23rd September: Akhaltsikhe, Georgia to Gyumri, Armenia
So, the apparently mythical marshrutka across the Armenian border direct to Gyumri does exist! This is far from a popular crossing but, nonetheless, almost every tale we could find online or person we’ve spoken to this week who has tried has failed to get a ride on this minibus. Well, not only are we on it but, thanks again to our Armenian hotel owners, we were picked up by it outside the hotel!
Mist filled the Mtkvari valley and wispy clouds licked at the mountains in the early morning light. We kept climbing towards Akhalkalaki, a moderately sized town just over halfway to the border. At this point, we unloaded tomatoes brought on by a jovial woman further down the valley. It seemed like very little would grow here.
Yet still we steadily climbed in this battered old Ford Transit. Two other passengers, some nappies (picked up from Akhalkalaki) and a few bags of shopping. The landscape was desolate and steppe-like. The air of the van grew cold, and we regretted only having 2 layers on us. It must be bitter here in winter. At Ninotsminda, amongst the grass-roofed huts we had to stop for some engine troubles. By this point, we were over 2,000 metres up and this felt like a proper frontier.
The climatic variation in Georgia – a relatively small country – is startling. We are further south here than subtropical Batumi, yet, mainly due to altitude, you could’ve convinced me we were in northern Kazakhstan.
Seemingly from nowhere, significant infrastructure appeared. This was Baku-Tbilisi-Kars railway and its massive, empty shunting and gauge switching yard. Wikipedia tells me that this line was opened in 2017 to provide a connection between Turkey and Azerbaijan, bypassing the previous route through Armenia which was abandoned due to war. However, it has wider implications for Asia-to-Europe freight and, once again, goes someway to explaining the EU’s faux-overtures to Georgia. When utilising the train ferries of the Caspian, cargo can reach Turkey overland from China through just 3 countries – Kazakhstan, Azerbaijan, and Georgia – negating the need to travel through either Russia or Iran.
Another country with EU ambitions is Armenia and its northern border was the point we’d now reached. However, entry wouldn’t be that straightforward – both for us into the country and Armenia into the European bloc. We had to answer a few questions on why we’d been to Azerbaijan, what we were doing in Armenia afterwards, and provide addresses and contact details for every night we were going to be in the country. Simple busting of balls really and exactly as we’d expected. Anyhow, we were in. Country number 4!

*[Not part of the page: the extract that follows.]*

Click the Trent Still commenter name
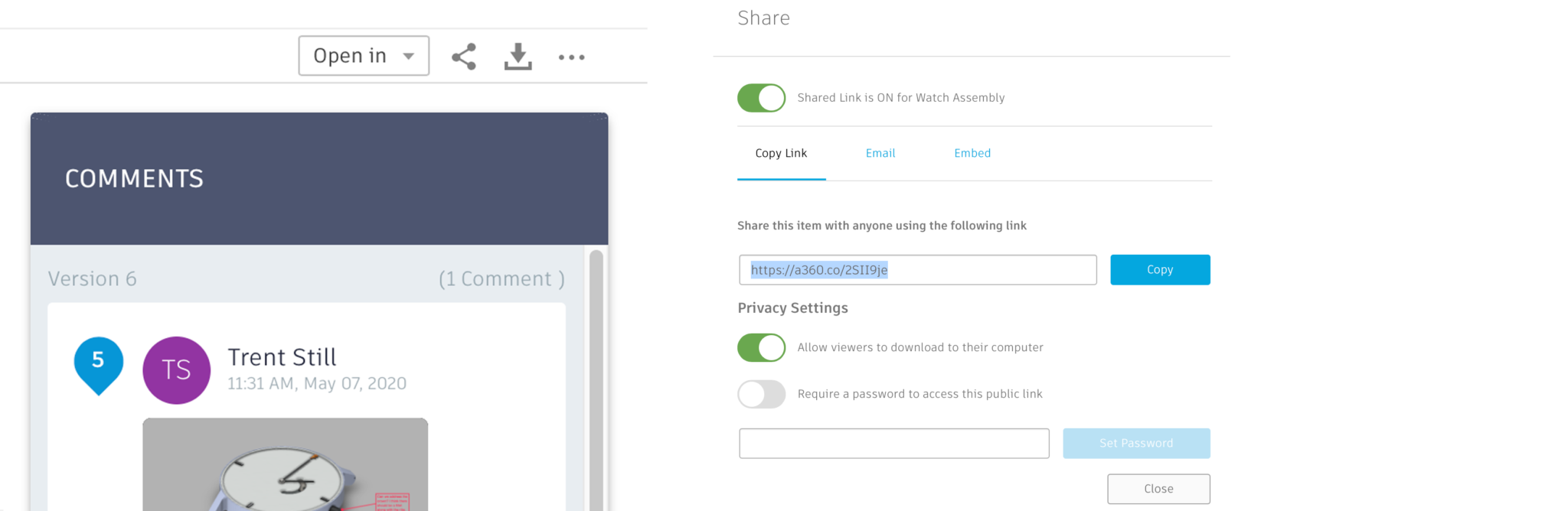 pos(282,357)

Before 11am, Gyumri loomed down the escarpment. The outskirts were rough and potholed, lined with abandoned industry, and seemingly overflowing with endless deep brown puddles. We weren’t too sure where to get out, but eventually settled on the main road somewhere near the centre. We think we were overcharged but were in no place to argue and for about £12 each to travel for 4 hours and cross a border, we didn’t mind too much. Thankfully, we soon found some lovely walkable streets and a cafe to have tea, coffee, and some waffles. Gyumri is actually a fascinating place – much more on that tomorrow. One immediate thing which jumps out is the unique black and orange colour schemes on many buildings, especially churches, that results from locally quarried rock. My personal highlight though was watching street dogs line up to use the communal water fountains!

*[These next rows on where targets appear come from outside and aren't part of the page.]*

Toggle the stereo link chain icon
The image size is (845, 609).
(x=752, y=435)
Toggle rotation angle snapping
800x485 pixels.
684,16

We were able to check in early, and have a nap, before being back out to wander the centre in search of dinner. The place we stumbled in to had a great selection of mushrooms on buckwheat, lentil pilaf with dried fruits, mixed veg stew, chickpea fritters, and tolma. Finally, some amazing new flavours!
This evening, for the first time on this trip, I found a football match to go to. SC Shirak were home to Alashkert in the Armenian Premier League. Entry was free but unfortunately there was no escape from the all-pervasive ‘Freed From Desire’, even at the oldest ground in Armenia! I estimate there were approximately 500-600, almost entirely male, fans in attendance who were for the most part drowned out by roosting birds in the park next door. One notable element of fan culture was the constant eating of sunflower seeds and discarding of the shells. Once the sun disappeared behind the Mother Armenia statue, I was glad of the four layers I had. We’re still at 1,500 metres elevation here and the temperature drops quickly in the evenings.
Unfortunately, the game was a drab affair. I’d put the standard somewhere equivalent to 8th or 9th tier football in England. I don’t say that disparagingly, as that’s the level of football I attend and enjoy week in, week out. Things did liven up for the final stages though as a 74th minute red card was given to the visitors, awarded after VAR (!) review. It took me a good while to work out why the ref had come over to the touchline. Imagine VAR in the Isthmian South Central Division and you’d be close to the mark. Still, aside from one decent free kick effort, neither goalkeeper was troubled.